I have been tired before. I worked hard as a lawyer, with a long commute that meant I was out of the house at 7.15am and not home to even start preparing dinner until 7.30pm, even if I left work on time. At university, I got 5 hours’ sleep at most, swam every morning before lectures and put in a long shift of backstage theatre in the afternoon and evening, as well as research and essays and a fair bit of socialising. When I had the pulmonary embolisms, my body was exhausted by pain, drugs and lack of oxygen; in the early days I could hardly walk downstairs without stopping to rest. But there is no tiredness like the exhaustion of night after night of broken sleep with the baby interspersed by day after day of hard parenting with the preschooler. There is no feeling like standing up to put the baby down and stumbling, because your foot has gone to sleep, and the world is spinning, because the rest of you hasn’t.

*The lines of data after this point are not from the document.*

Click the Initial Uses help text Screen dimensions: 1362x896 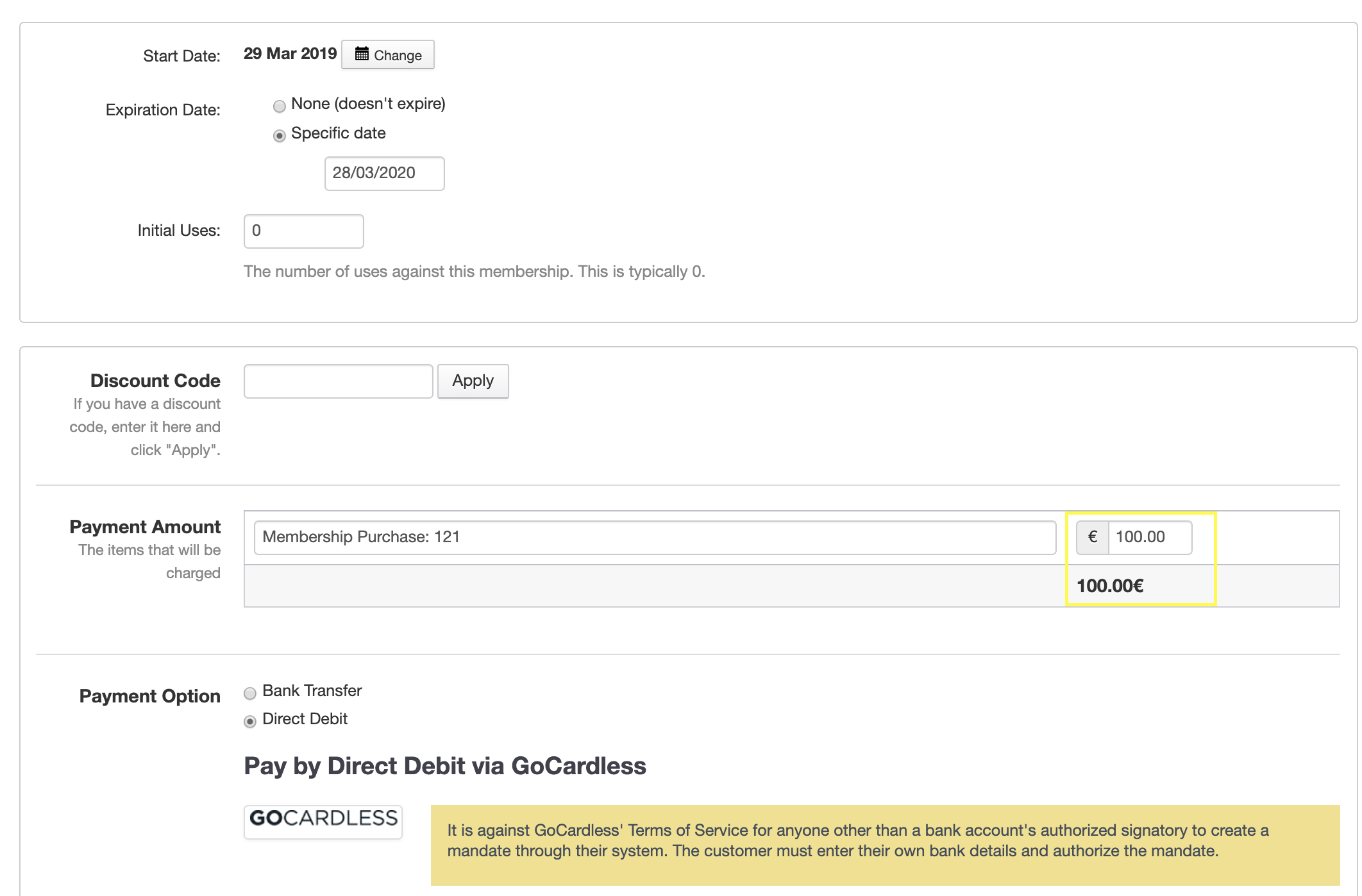click(474, 272)
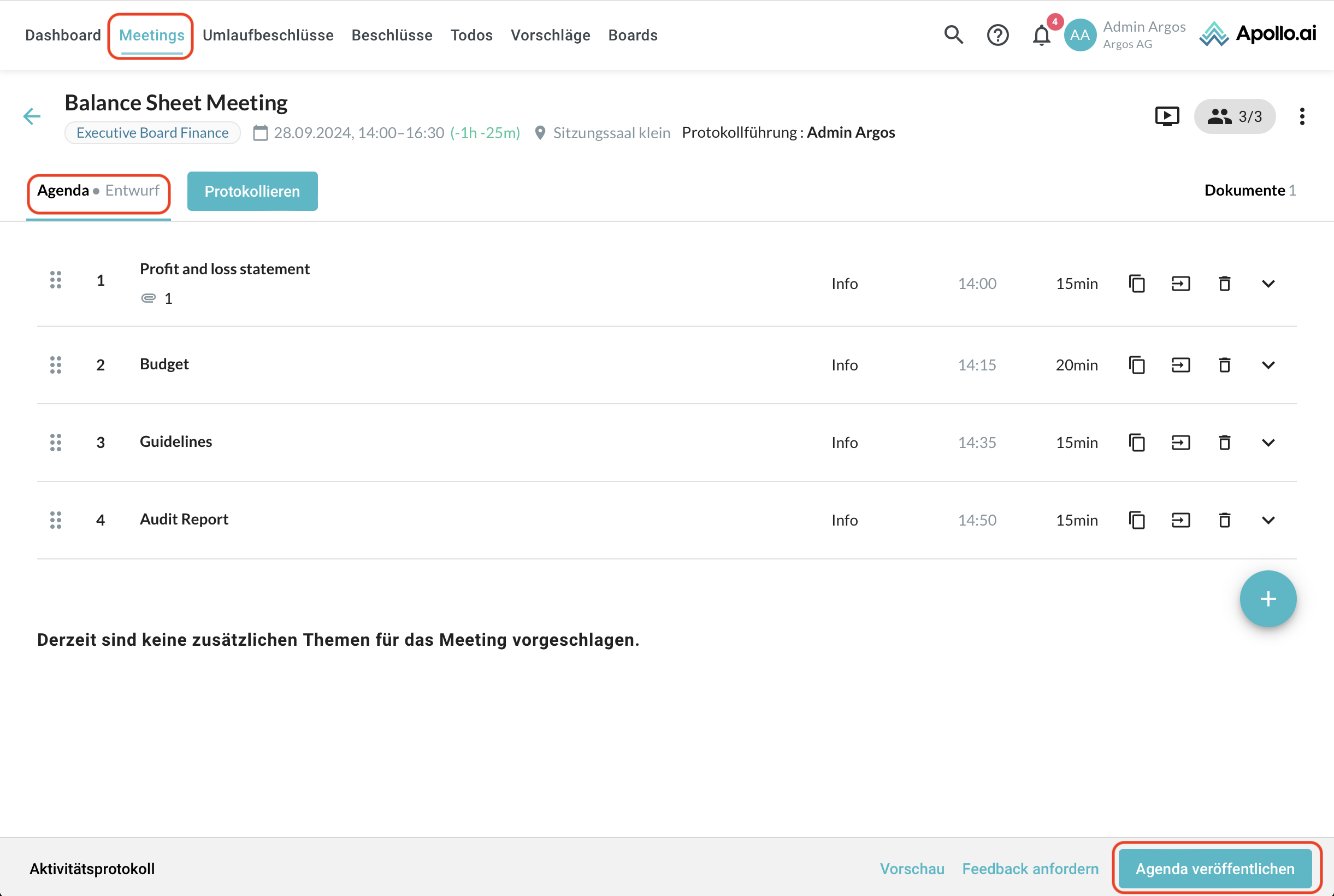
Task: Duplicate the Profit and loss statement item
Action: pyautogui.click(x=1136, y=284)
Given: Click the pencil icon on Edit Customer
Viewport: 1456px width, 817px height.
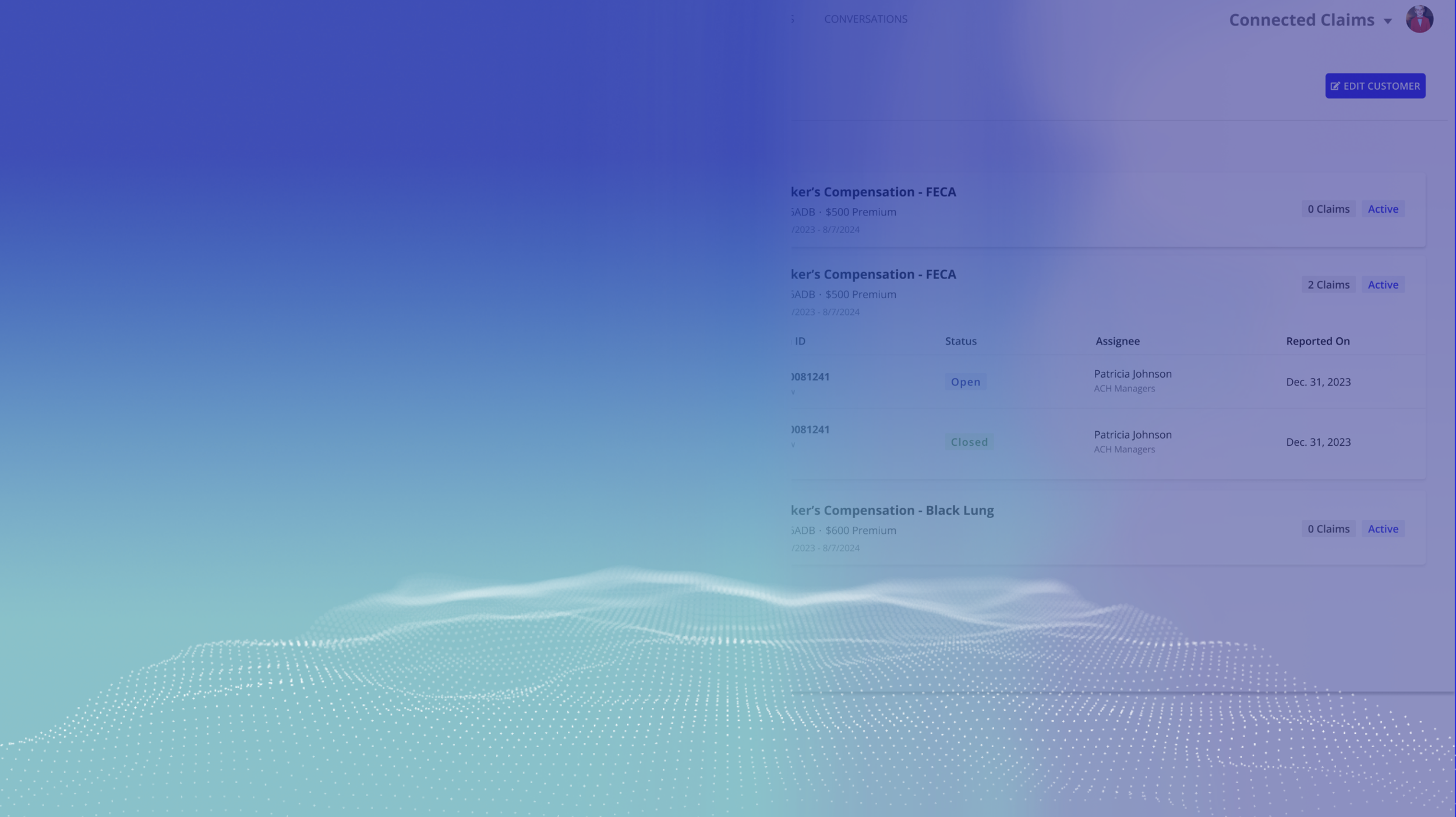Looking at the screenshot, I should (1335, 86).
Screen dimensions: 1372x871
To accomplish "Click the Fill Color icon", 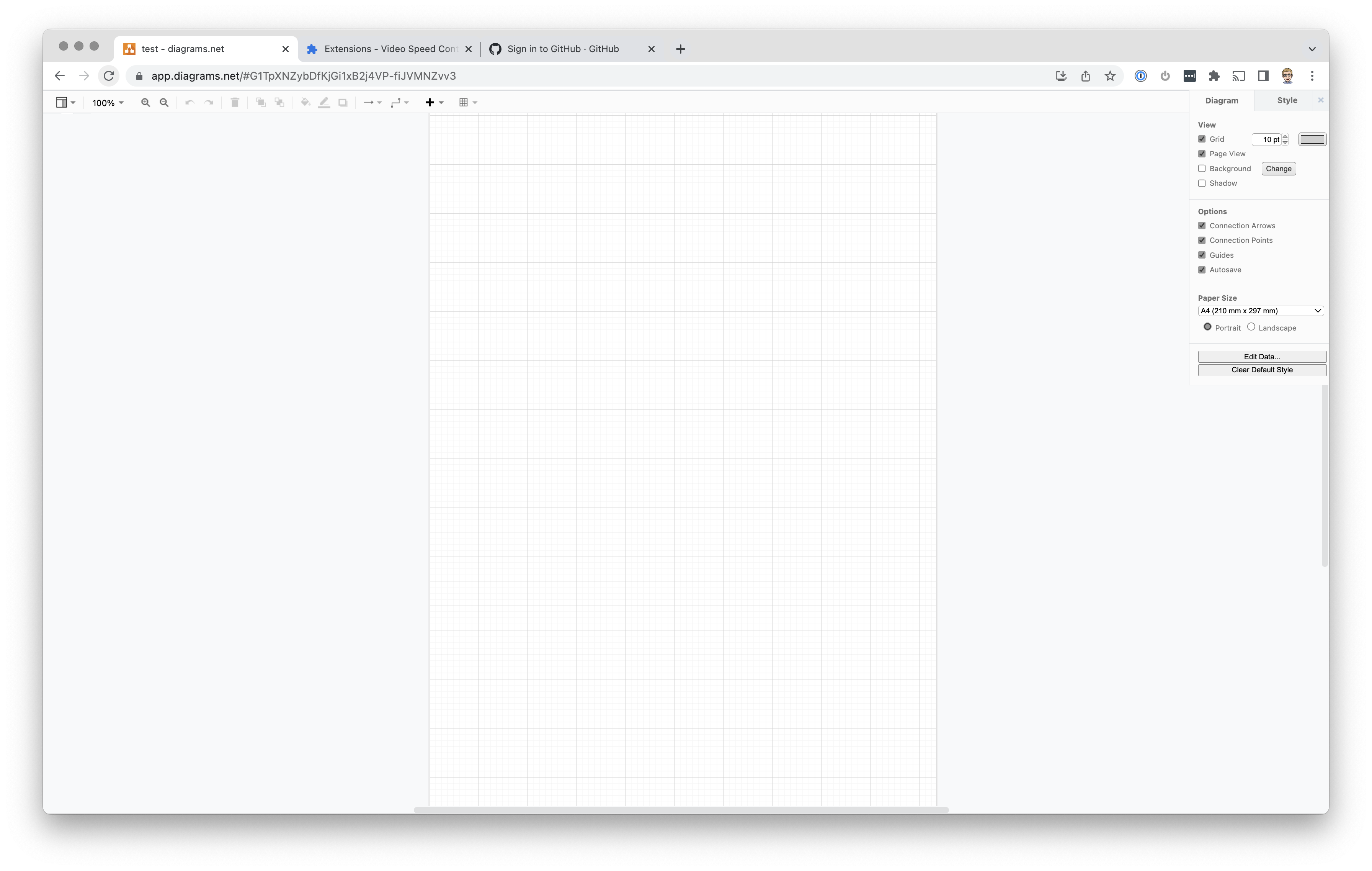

I’ve been frustrated before. I’ve missed out on things I thought I deserved and been crapped on when I thought I needed a break, but there is nothing so relentless as parenting. Just trying to get a toddler / preschooler to sleep, when he is old enough to avoid it but not old enough not to want to is worth a lifetime of other frustrations. I want not to mind. I want to believe ‘it doesn’t matter’ if he doesn’t sleep, because there’s very little I can do to make him. But then he misses a nap and is cranky and annoying and so stressed and I just want to stop him and have him understand when I say “You would feel so much better if you would just sleep at naptime”. I want to wrap him in a hug and chuck him out of the window all at once and I know that neither is the ‘right’ thing to do, but I don’t know what is the ‘right’ thing to do either.
I used to know what parenting was. I knew I hadn’t a clue how to go about it, but I could nevertheless have probably given you a description of it that wasn’t “The constant battle to stop the world hurting them or them hurting the world” or “Never knowing the right thing to do”. I’m not a worrier by nature, but I am a mother and whilst it may be evolutionarily advantageous to be able to envisage every possible danger they could come upon in our “child-proofed” living room, it’s not good for the sanity.
But most of all, I knew about love. I ‘loved’ my parents, my family, my friends and of course my husband. I was utterly besotted by (and completely paranoid about) my two cats. A dear friend said to me once, “Before you have a baby, [the cat] is your baby; after you have children, [the cat] is just [a cat].”
There are two boys upstairs (let’s not discuss whether either of them is asleep) who have taught me more about the meaning of words than 30 years and many English teachers managed before they came along. Just the sound of one of them breathing, or rolling over in bed, is enough to make me smile or bring tears to my eyes (sometimes they are tears of frustration because it means little Mr Nap Resister is not asleep, and yes, they are probably closer to the surface because I’m tired) or to make my heart beat a little faster and more warmly.
And what’s truly magical is that, yes, the cats are now just cats (except when my husband leaves the door open and they wander out into the snow), but love isn’t finite. Dominic’s arrival hasn’t reduced the feelings I have for Sebastian; loving them through a mother’s eyes has enhanced the way I feel about my own mother and about all the other mothers I know and love; co-parenting has changed my relationship with my husband, but sharing him and my attention hasn’t diluted the emotional connection between us. I love these two little boys more than I have ever loved anyone before, but the love I have ‘left over’ is more than I had before too.